DIY Crib


By Robert


This post is authored by DIYstinctly Made. We appreciate their valuable, detailed DIY crafting process and hope their experience can inspires you build your crib.

Since we found out we were pregnant (maybe even before), we knew we wanted to build our baby’s crib. Of course we I had my doubts.

Would it be safe enough? What would we finish it with that would be safe for baby? Would it even look good? Psh… c’mon – I knew the answer to that last one.

I started by searching different styles of cribs on Pinterest and even DIY cribs to see if I could get any tips from other DIYers. I came across Back to Domestic’s DIY Cribs and loved the style.

This style of crib looked like it could be built using the same general technique we used for our DIY Pottery Barn Farmhouse Bed, which gave me the confidence I needed to move forward.

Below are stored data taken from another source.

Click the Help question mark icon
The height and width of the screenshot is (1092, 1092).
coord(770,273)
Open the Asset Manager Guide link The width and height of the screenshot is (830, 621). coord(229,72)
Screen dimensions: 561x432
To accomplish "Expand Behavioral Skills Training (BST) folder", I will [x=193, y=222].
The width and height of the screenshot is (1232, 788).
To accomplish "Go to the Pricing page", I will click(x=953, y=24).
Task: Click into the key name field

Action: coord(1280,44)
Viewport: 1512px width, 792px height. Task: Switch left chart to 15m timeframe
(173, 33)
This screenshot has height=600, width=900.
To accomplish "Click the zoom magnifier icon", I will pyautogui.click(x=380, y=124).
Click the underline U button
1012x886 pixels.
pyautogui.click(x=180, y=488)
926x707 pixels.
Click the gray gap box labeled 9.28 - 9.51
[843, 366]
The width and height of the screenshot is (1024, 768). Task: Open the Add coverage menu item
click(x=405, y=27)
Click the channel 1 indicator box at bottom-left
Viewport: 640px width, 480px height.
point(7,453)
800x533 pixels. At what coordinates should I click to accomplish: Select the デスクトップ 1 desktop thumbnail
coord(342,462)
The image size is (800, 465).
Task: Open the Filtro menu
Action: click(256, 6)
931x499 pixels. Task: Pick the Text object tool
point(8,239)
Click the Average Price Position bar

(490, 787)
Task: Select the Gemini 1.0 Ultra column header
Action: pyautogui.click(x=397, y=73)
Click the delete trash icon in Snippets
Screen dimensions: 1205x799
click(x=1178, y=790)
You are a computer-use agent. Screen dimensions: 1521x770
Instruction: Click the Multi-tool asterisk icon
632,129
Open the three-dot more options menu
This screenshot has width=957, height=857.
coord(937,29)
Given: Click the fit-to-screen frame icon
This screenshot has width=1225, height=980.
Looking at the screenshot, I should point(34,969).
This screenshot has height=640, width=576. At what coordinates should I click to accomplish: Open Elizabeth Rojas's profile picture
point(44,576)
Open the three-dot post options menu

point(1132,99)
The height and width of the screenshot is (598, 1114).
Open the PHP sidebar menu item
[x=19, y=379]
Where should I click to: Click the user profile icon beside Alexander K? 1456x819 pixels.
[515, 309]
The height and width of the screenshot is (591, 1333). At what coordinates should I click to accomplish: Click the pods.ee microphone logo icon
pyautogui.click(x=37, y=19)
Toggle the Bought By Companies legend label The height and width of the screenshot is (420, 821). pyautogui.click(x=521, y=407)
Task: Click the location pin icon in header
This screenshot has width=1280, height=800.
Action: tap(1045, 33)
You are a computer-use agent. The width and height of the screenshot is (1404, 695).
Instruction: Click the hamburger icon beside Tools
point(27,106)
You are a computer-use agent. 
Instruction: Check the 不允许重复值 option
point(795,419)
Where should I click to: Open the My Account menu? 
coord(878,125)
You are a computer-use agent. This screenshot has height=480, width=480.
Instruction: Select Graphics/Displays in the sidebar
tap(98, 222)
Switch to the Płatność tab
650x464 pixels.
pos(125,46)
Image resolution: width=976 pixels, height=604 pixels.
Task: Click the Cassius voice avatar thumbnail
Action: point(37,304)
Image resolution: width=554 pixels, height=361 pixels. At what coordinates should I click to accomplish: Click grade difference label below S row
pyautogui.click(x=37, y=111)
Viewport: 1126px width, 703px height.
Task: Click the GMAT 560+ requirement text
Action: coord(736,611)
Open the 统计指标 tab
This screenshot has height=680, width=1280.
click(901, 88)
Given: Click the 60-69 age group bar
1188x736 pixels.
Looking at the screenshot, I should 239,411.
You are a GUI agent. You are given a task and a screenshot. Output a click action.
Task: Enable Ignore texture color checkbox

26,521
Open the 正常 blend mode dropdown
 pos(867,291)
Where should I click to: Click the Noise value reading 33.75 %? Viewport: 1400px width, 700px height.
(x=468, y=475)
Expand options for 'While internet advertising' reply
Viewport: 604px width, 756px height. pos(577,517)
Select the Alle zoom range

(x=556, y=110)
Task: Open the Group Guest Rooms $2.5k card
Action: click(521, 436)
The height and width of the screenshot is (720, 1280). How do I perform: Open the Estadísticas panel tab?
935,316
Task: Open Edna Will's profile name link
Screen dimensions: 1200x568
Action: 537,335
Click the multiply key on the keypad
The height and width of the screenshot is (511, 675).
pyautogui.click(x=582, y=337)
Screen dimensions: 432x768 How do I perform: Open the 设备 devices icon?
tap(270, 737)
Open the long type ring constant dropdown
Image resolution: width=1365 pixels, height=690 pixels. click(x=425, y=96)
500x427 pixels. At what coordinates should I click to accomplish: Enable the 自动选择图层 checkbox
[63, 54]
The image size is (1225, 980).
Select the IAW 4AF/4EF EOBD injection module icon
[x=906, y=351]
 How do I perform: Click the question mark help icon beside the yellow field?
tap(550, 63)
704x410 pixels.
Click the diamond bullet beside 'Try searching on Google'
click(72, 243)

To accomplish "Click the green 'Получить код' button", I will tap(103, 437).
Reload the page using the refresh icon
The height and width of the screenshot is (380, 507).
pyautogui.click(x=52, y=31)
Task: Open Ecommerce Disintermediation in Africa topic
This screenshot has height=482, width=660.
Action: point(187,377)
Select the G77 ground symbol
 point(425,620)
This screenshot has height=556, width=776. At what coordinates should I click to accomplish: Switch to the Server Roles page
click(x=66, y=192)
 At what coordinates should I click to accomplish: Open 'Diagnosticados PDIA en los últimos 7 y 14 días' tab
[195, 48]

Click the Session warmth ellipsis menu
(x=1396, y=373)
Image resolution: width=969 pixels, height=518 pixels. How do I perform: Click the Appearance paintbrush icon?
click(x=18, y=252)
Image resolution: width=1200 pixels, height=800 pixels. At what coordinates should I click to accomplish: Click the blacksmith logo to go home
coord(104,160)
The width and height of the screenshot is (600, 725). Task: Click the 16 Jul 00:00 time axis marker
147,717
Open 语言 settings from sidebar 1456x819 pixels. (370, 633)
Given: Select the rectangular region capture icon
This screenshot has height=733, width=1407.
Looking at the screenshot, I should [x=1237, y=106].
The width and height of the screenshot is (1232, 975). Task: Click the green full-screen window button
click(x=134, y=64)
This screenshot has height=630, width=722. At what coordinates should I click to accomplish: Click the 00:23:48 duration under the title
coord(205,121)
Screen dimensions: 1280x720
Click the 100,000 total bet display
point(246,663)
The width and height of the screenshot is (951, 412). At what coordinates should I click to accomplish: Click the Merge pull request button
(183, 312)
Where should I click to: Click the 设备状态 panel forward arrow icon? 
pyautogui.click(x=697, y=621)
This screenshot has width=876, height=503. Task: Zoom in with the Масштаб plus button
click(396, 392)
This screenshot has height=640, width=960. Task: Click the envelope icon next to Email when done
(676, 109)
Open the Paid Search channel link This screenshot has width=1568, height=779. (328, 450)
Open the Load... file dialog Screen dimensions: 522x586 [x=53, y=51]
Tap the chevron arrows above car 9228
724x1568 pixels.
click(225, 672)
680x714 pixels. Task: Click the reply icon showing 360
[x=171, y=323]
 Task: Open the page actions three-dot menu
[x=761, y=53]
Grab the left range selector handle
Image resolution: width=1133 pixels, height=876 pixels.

I showed Kurt the crib style and he began building the crib using Google Sketchup so we could view it 3 dimensionally to scale before we dove in (Thank you LSU Robert Reich School of Landscape Architecture for the handy skills!)

Here’s what it looked like once he had it drawn up to scale.

crib directions finished

I did some further research on crib safety standards to be sure what we built would be safe enough for our little Baby Boehr (pronounced “bear”). lays out the crib safety standards (as of 2011) pretty well – you can view those standards here.

We decided to buy our baby mattress before starting to be sure our measurements for the crib would work. After getting our mattress, we headed to the hardware store for wood and supplies.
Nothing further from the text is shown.